Zoom in on the red square connection and what we see nested inside it is its deeper purpose: the ends we are trying to coordinate through the connection. That yellow diamond is what I’m actually writing about in my email to you – it’s me convincing you to join a project. You wouldn’t know that from just seeing me typing on the computer. No, you’d have to have a deeper look to know what I’m writing about – to understand my purpose.

Figure 2. The underlying purpose of the connection.

Not all connections lead to shared purpose.

Just because we exchange a connection doesn’t necessarily mean we’re going to coordinate our actions towards some mutually beneficial end. You might read my email, and even reply to it, without agreeing to join my project. My friend Tom may never end up reading, let alone even thinking about, the stories in that newspaper he bought.

In fact, the vast majority of connections we have these days fail to engage people in shared purpose. The volume of exchanges is simply too great; and every day our increasingly networked world makes it harder and harder to keep up. In fact, as a society, we’ve had to get increasingly good at at saying “no” as the volume of requests for connection and action accelerates.

An online activist can have a successful campaign when 20% of recipients open an email and just 3% respond to its request for action. With a large enough base, the email can generate significant activity for the campaign, but the fact remains that even in a relatively successful case, the vast majority of attempted connections still fail; either because they don’t actually connect (i.e. the email is never opened) or because it simply fails to generate a response.
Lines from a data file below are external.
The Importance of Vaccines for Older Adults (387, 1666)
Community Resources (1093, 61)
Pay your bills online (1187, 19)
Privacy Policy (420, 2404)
This isn’t a judgement about the merits of online activism; it’s just making the point that most connections today don’t actually lead to shared purpose.

This ability to say “no” in response to requests for our time, attention and resources is critical to our ability to maintain our autonomy – and sanity – as individual human beings. As frustrating as that may be for those of us trying to engage others in our work, it is today’s underlying reality and any realistic approach to understanding engagement needs to be firmly rooted in this truth.

Wrapping up this connection

In future posts, I’ll explore some of the factors that impact our likelihood of saying “no” (and “yes”) to requests for connection and action. Spoiler alert: relationships play a key role here, as does the relative complexity of the task we put forth for engagement.

For now, I’ll end by exposing a little of my underlying purpose in this connection with you.

Nearly 600 years ago, the printing press revolutionized the communications infrastructure of society. The books, newspapers and pamphlets that this new technology unleashed enabled a whole new set of connections between people. But those connections were just the packaging. The kernels inside those connections were actually far more interesting. Democracy, freedom, liberty and the hundreds of other beautiful ideas that later blossomed in the Enlightenment all rose to our collective awareness wrapped, to a large extent, in the packaging of the various connections made possible by the printing press.

Today, a similar revolution in communications is underway. As with the last one, it will take some time before its seeds grow into whatever form they will eventually take. It is my belief, however, that these new connections – like those before it – hold tremendous promise for re-wiring society in ways that lead to a better world.

My purpose here, in this connection with you, is to build the partnerships needed to understand – and shape – these kernels of new connection; to ensure that they are, in fact, harnessed to build a better world.

First we connect. Then we move. Together.